• [Supplied text]

__________________________________________________

Sig Sauer Leads the Way In the Red Dot Revolution
I popped open the lid on the Sig Sauer pistol case, looked over my new P365 XL 9MM handgun, and my first and strongest reaction was: “Finally!”
As in, a gun and optics maker had finally ended the red-dot mounting nightmares I’d experienced in the past. Here it was, a new P365 XL with Sig’s own Romeo Zero optic already attached and zeroed. Pop in the battery, and I would be ready to start shooting.
Yes, many gun makers offer “optics-ready” handguns, which usually means a semi-automatic pistol with a removable plate at the rear of the slide. Unscrew and lift off the plate and attach your optic to the cut out area under the plate.
Easy, huh? Occasionally.
In reality, you often must track down an adapter plate that fits between your optic and the space created when you remove that plate. I’ve also discovered that a number of “optics-ready” models don’t come with, or even offer, adapter plates. Then, you have to hope the company making the handgun optic provides adapter plates for your particular firearm.

__________________________________________________

• [Task set]
- a) In the Sig Sauer red dot article, what optic arrived already mounted and zeroed on the P365 XL?
- b) Write the next few paragraphs of the Sig Sauer red dot article, picking up after its final sentence.
The data after this point comes from a separate source and has no connection to the Sig Sauer red dot article.

__________________________________________________

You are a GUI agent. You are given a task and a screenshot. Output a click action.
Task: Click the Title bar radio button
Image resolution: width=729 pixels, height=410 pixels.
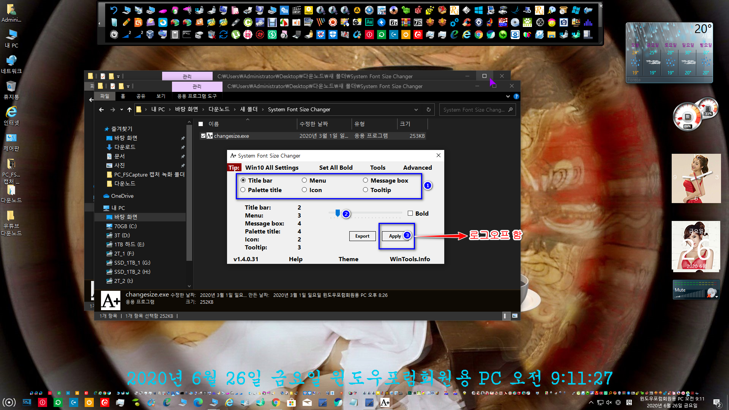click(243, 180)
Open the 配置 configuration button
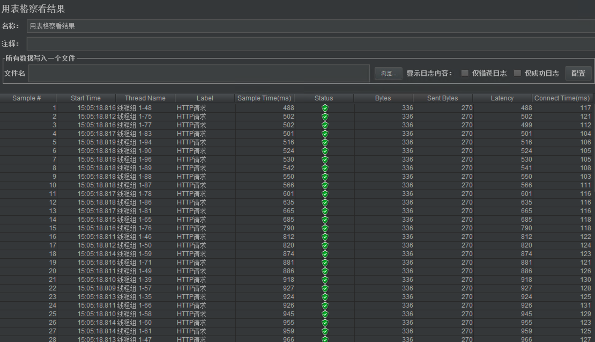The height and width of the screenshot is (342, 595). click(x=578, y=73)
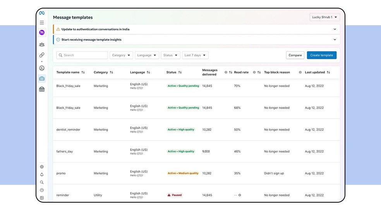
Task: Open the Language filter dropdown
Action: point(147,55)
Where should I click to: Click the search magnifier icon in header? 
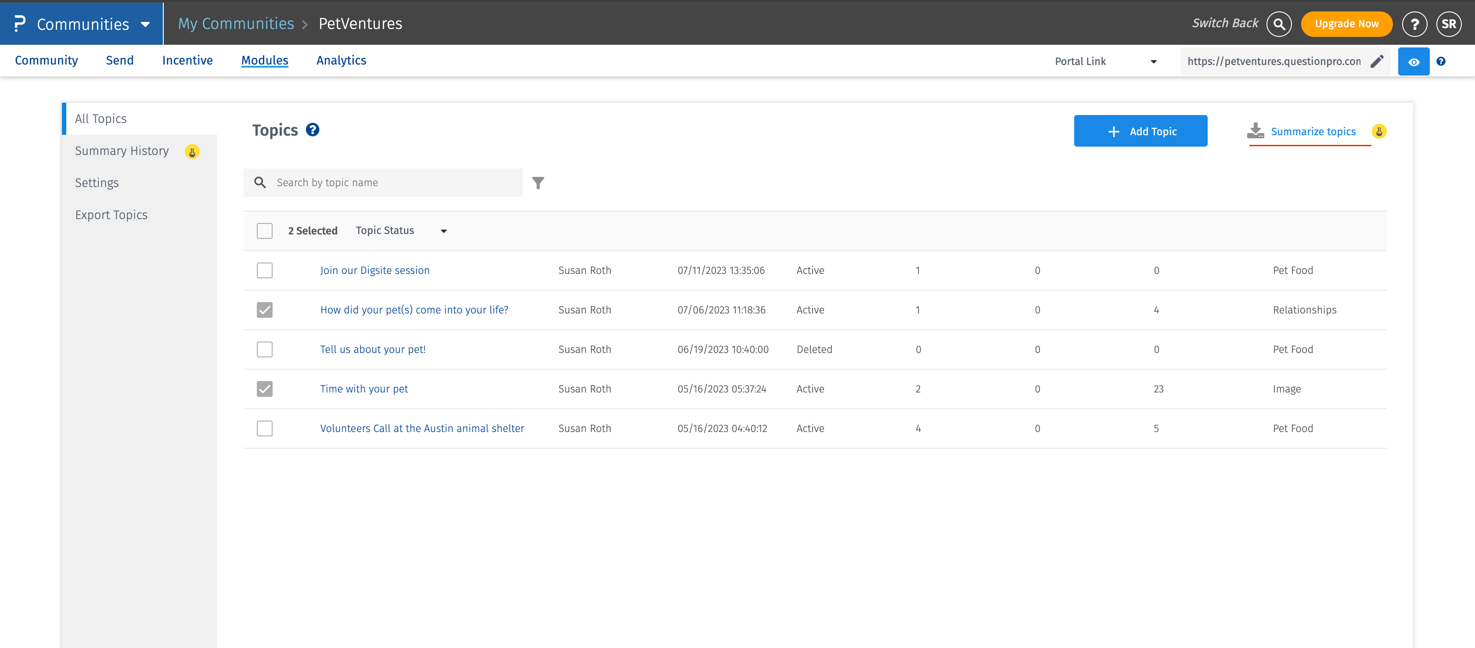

__________________________________________________

• [Answers to the exercises]
- a) Sig's own Romeo Zero optic.

- b)
And they may not.
If your pistol is not optics ready? You may have a very long haul ahead of you.
My first red dot went onto a PARA 1911 10MM I wanted to use for deer and hog hunting. The instructions said the red dot would fit my PARA and that the adapter plate would go on easily.
Yes, it fit, but, no, the process was not easy.
I had to tap out the rear sight on my 1911, and then I tried to get the wedge at the bottom of the adapter plate to fit into the opening created by the missing rear sight. But the opening was too tight for the adapter plate.
I took PARA, red dot, and adapter plate to a local gun smith. Two hours, $80, and lots of swearing later, he had the adapter plate mounted. He ended up having to file down the piece that was supposed to fit in the rear sight gap. “If you ever want to change out that red dot, take it to someone else, okay?” was all he said after he took my cash.
I’ve pretty much avoided red dots on my handguns ever since.
Red dot optics fall under the heading of “reflector sights.” Generally, the lens of a red dot, like Sig’s Romeo Zero, had a tiny red dot projected onto it. When looking through the lens, the shooter places that dot onto the target, pulls the trigger, and has a hit. Once the red dot has been zeroed, of course, and assuming the shooter’s mechanics are good.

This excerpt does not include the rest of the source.